## Comprehesion iterable 

To iitialize an iterable in Python, it can be convinient to use what is called a `comprehesion.` It is a way to build an iterable from another iterale, using a for loop.

In [7]:
[x for x in range(0,10)]

[0, 1, 2, 3, 4, 5, 6, 7, 8, 9]

If statements can also be used in these comprehesion lists:

In [8]:
our_list = [x for x in range(0,10) if x%2 == 1]
print(our_list)

[1, 3, 5, 7, 9]


We can write similar statements for sets and for dictionaries:

In [9]:
{x - 1 for x in our_list}

{0, 2, 4, 6, 8}

### Using Python’s enumerate()
You can use enumerate() in a loop in almost the same way that you use the original iterable object. Instead of putting the iterable directly after in in the for loop, you put it inside the parentheses of enumerate(). You also have to change the loop variable a little bit, as shown in this example:

In [10]:
values = ["a", "b", "c"]

When you use `enumerate()`, the function gives you back two loop variables: 

1. The `count` of the current iteration
2. The `value` of the item at the current iteration

In [11]:
for (count, value) in enumerate(values):
    print(count, value)

0 a
1 b
2 c


In [12]:
{x:y for (x,y) in enumerate(our_list)}

{0: 1, 1: 3, 2: 5, 3: 7, 4: 9}

## Map function

The `map()` function is one of Python´s built functions. IT can be used to apply a function each element of an iterable. Ir returns an iterator, it can be converted into the desired iterable.

In [13]:
map(lambda a : a**2, our_list)

<map at 0x1c758f44e80>

In [14]:
our_list

[1, 3, 5, 7, 9]

In [15]:
list(map(lambda a : a**2, our_list))

[1, 9, 25, 49, 81]

## Zip function

The `zip()` function is also one of Python´s built-in functions. It is used to create an iterator of tuples fron iterables.

In [16]:
x = [1,2,3]
y = [4,5,6]

list(zip(x,y))

[(1, 4), (2, 5), (3, 6)]

# Sparese data with Spcipy

In the rest of the lecture notes, the word “matrix” will be used a lot. If you are not comfortable with it, you can just think of it as a two-dimensional array. When such an object contains a very small amount of information compared to its size (a matrix with mostly zeros or a dataframe with a lot of NaN values), the data is called sparse.

## Why sparse data?

Sparse data is present in a lot of domains:


- Search engines: a graph of the web is sparse, so using ranking algorithms like PageRank to rank websites requires calculations involving sparse data.

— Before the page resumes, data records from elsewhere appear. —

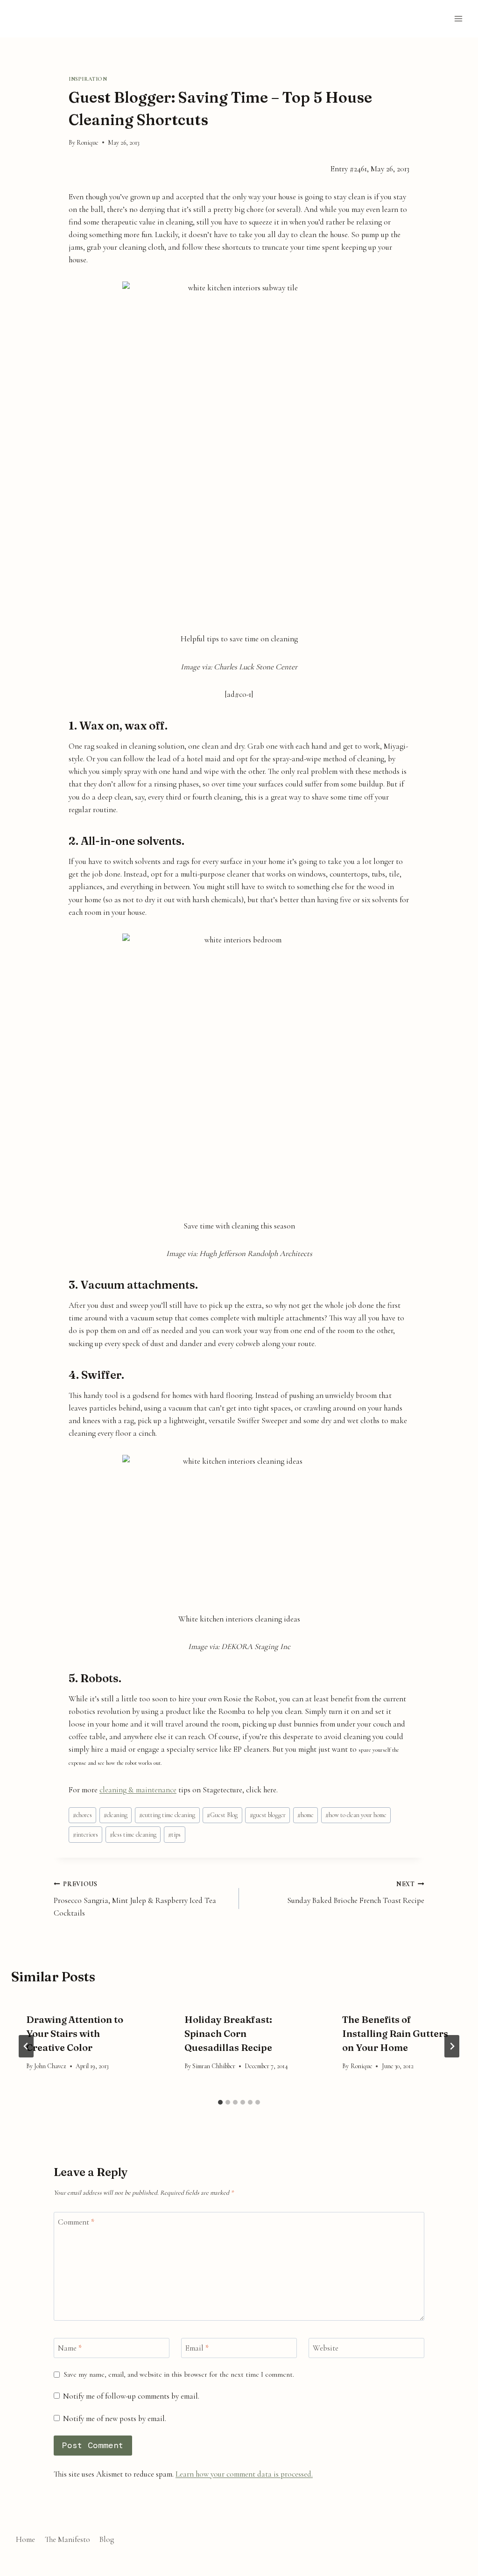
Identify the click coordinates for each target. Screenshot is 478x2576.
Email (197, 2348)
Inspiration (88, 79)
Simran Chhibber (213, 2066)
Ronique (87, 143)
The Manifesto (67, 2539)
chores (82, 1815)
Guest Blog (222, 1815)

- Natural Language Processing: working on a set of text documents and a vocabulary requires building sparse graphs. The computations required use highly sparse vectors and matrices.

- Digital image processing: when the processed images have a lot of black pixels.

- Studying communication networks: communication networks or social networks are often sparse (lots of nodes but few links). Using community detection algorithms or other tools requires computations with sparse matrices (since a network/graph can be represented by its adjacency matrix).


First, sparse data should be stored in an efficient way. Indeed, we do not want to use a large amount of memory for storing a lot of zeros.

Second, computations with sparse data can be a problem if we use regular dense two-dimensional arrays in Python. Indeed, multiplying two sparse matrices will involve multiplying and adding a lot of zeros, which are useless operations that take time.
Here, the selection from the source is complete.